Text excerpt:
○ ○ ○ ○

← Blog

What Is design.md for Coding Agents?

design.md gives coding agents a structured way to understand design systems. Here is why that matters for AI-generated UI workflows.

By Dora 10 min read
What Is design.md for Coding Agents?

I’m Dora. Last week I asked Claude Code to add three new screens to a side project. By screen two, the button radius had drifted, the headline font had quietly shifted, and the “secondary” gray was a different gray. Same prompt structure. Same model. Same session. The output just stopped caring about what came before.

This is the friction design.md for coding agents is trying to remove. It’s a plain markdown file that holds your design system in a shape an AI agent can read every time it generates UI — not as a one-off prompt, but as persistent context. Stitch reads it. Claude Code reads it. Cursor reads it. Anything else that picks up context files from a repo root reads it too.

What design.md Is and Why Google Labs Published It

File format and design-system role

A DESIGN.md file is two layers stacked into one document. The top is YAML front matter — colors, typography, spacing, rounded corners, components — written as structured tokens. Below that is markdown prose that explains what the tokens are for and how to use them. The tokens give an agent exact values. The prose tells it why those values exist.

○ ○ ○ ○

Extracted information:
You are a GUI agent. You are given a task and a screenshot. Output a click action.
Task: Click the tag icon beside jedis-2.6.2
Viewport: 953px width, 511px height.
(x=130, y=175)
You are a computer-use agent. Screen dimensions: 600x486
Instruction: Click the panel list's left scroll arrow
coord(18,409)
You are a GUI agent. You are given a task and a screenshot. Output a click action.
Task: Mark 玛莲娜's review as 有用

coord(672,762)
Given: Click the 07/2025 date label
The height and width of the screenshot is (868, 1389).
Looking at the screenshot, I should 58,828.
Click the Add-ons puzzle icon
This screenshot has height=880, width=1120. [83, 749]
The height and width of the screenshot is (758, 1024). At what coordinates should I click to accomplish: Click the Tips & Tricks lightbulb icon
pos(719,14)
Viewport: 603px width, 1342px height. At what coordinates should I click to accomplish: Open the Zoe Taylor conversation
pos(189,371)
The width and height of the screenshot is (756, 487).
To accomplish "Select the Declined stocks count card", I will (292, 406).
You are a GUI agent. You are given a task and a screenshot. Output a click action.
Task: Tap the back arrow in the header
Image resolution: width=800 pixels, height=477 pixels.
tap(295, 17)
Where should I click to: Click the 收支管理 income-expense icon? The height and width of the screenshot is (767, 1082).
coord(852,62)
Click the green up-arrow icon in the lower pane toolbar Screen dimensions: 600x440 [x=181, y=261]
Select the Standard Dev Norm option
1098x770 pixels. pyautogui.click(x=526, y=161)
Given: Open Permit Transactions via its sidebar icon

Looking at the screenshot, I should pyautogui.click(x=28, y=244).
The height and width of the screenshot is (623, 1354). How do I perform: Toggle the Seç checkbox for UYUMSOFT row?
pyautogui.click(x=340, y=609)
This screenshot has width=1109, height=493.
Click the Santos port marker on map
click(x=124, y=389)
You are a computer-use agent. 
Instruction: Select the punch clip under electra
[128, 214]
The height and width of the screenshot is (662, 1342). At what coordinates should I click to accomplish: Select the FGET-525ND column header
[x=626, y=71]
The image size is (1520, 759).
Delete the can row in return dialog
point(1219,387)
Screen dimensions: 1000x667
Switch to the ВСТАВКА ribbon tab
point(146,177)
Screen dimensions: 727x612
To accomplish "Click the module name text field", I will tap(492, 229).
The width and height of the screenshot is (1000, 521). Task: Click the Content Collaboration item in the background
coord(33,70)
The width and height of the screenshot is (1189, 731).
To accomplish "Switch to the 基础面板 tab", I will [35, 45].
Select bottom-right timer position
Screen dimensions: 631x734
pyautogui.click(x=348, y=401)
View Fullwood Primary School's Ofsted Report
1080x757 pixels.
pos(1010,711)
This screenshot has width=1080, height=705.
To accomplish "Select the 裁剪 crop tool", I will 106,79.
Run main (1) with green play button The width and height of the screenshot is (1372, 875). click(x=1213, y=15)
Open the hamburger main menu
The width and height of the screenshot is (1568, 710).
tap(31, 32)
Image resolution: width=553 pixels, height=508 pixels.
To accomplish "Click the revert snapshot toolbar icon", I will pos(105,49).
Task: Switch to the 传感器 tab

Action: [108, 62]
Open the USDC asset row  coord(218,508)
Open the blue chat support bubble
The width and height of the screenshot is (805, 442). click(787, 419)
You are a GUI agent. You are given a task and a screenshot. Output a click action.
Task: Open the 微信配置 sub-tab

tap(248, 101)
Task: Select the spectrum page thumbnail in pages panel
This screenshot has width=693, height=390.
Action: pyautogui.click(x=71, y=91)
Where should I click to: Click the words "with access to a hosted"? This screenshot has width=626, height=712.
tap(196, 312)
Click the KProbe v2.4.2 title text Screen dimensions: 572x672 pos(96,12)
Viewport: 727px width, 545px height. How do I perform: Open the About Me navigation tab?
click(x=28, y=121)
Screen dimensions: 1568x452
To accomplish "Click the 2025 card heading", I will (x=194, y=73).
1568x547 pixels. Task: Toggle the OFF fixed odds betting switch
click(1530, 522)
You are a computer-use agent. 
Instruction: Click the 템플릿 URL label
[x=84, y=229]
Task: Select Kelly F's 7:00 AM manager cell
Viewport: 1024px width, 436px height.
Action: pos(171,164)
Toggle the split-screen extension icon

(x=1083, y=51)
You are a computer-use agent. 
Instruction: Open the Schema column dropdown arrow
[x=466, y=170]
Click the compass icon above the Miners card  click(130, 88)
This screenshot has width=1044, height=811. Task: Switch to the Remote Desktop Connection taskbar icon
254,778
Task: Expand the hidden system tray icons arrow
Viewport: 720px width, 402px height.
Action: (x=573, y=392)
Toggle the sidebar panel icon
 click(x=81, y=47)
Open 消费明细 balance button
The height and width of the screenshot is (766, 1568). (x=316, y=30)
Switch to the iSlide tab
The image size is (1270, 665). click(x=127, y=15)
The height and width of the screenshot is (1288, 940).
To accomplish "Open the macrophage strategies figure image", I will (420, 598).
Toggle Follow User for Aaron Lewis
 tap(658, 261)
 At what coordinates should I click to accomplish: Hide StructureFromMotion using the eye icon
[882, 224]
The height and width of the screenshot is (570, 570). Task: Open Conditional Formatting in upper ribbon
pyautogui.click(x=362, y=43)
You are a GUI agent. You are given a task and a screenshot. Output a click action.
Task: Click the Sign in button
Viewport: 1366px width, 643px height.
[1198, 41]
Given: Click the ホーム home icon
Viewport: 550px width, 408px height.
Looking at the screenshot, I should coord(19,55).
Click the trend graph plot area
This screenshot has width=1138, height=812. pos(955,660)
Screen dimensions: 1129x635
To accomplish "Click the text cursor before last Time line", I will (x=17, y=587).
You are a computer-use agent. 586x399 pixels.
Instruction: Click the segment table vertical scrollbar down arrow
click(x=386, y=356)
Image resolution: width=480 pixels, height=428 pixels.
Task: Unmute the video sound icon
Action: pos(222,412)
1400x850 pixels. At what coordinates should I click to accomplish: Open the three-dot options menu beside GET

○ ○ ○ ○

About this exercise: In the design.md article above, why does a DESIGN.md file combine YAML tokens with markdown prose? Answer in one to three sentences.

The answer: The YAML tokens give an agent exact values for colors, typography, spacing, rounded corners, and components. The markdown prose below them explains what the tokens are for and how to use them, so the agent knows why those values exist.